Hello, friends. Just wanted to follow up the previous post with a quick update. As I've mentioned publicly, developing and cutting a new release from Graphite's master branch has become a personal and professional priority for me. And while I've become very familiar with much of the code base over the course of writing The Graphite Book and have thrown a lot of traffic at it over the last few months, I hadn't run any significant tests for performance regressions at scale (compared to the 0.9.15 release).

This round of tests used the same configuration and benchmarking processes as before. I neglected to mention this before, but all series of benchmarks started with installing Graphite using the Synthesize setup script. For the previous test I used Synthesize v.2.4.1 to install Graphite 0.9.15 on a 64-bit Ubuntu 14.04 LTS instance in Amazon's EC2 cloud. For this round I went with Synthesize v3.0.0RC2, which targets Graphite's master branch.

Editor's Note: This benchmark and blog post were completed a couple weeks ago but I'm only just now getting around to publishing it publicly. The results in this post, as well as the one preceding it, were never intended to represent the theoretical maximum throughput of a single Graphite node. They were intended to serve as a shared exercise (and catalyst for discussion) in benchmarking for the Graphite community.

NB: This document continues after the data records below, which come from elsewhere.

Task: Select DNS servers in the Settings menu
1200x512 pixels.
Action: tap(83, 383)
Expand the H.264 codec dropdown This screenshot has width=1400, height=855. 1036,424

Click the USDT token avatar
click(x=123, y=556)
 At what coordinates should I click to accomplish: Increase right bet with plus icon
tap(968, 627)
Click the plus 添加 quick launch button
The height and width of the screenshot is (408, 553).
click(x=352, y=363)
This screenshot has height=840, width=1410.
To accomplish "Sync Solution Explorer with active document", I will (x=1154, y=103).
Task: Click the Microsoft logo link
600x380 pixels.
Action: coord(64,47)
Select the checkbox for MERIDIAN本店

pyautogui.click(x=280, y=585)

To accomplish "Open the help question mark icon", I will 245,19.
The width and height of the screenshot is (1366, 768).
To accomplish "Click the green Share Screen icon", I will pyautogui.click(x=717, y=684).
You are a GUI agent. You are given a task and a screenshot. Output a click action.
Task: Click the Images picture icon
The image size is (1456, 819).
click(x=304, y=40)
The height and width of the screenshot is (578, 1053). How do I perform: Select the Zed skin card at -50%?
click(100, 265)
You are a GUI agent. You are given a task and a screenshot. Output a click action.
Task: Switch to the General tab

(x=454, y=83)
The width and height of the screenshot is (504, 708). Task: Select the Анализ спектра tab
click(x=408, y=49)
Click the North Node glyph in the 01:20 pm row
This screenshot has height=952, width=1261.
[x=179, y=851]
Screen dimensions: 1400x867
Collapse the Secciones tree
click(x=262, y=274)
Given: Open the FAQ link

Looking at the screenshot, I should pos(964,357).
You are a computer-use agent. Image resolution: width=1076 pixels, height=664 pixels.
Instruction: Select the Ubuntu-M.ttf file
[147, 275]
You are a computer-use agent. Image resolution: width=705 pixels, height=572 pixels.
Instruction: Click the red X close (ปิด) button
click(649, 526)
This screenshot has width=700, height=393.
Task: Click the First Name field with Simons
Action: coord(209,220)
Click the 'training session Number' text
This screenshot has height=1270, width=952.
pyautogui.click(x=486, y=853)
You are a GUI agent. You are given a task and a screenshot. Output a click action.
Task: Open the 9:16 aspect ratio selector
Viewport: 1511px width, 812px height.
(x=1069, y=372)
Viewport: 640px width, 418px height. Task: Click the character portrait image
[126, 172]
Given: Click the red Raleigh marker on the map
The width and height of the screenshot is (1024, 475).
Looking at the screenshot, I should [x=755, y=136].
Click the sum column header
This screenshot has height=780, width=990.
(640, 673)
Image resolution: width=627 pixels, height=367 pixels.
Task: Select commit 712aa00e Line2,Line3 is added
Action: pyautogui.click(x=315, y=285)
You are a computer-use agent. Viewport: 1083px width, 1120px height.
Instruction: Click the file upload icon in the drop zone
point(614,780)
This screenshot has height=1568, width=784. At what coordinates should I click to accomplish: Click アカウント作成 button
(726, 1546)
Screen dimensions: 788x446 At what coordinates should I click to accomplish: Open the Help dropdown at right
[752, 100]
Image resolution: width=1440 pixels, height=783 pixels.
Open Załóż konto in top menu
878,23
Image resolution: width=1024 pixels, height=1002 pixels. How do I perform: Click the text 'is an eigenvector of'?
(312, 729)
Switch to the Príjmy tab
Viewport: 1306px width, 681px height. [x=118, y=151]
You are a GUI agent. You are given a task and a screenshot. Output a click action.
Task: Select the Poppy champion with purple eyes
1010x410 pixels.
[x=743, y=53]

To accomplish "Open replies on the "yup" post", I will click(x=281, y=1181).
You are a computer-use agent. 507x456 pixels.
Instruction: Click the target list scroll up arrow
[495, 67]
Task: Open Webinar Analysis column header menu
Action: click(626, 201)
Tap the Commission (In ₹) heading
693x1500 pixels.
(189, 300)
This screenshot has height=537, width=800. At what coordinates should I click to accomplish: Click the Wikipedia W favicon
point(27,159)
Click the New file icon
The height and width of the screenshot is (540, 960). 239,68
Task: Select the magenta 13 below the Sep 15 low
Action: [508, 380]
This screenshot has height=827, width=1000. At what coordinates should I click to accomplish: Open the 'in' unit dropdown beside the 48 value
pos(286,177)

The results of this round are fairly boring. Aside from minor improvements in CPU and Load consumption, there are no obvious regressions or significant improvements. Write operations, write times, and points per update are consistent with the previous benchmark. Given that the focus of the master branch has been in adding new features (with no intentional focus on performance improvements), I'm very pleased with the results. The only cause for possible concern was a slight increase in data retrieval times. I'm going to look into this further to see if there are any obvious culprits and if it's justification for pushing back the next release. Note that I don't have any useful rendering statistics for these rounds since I've been using Grafana (which performs client-side rendering).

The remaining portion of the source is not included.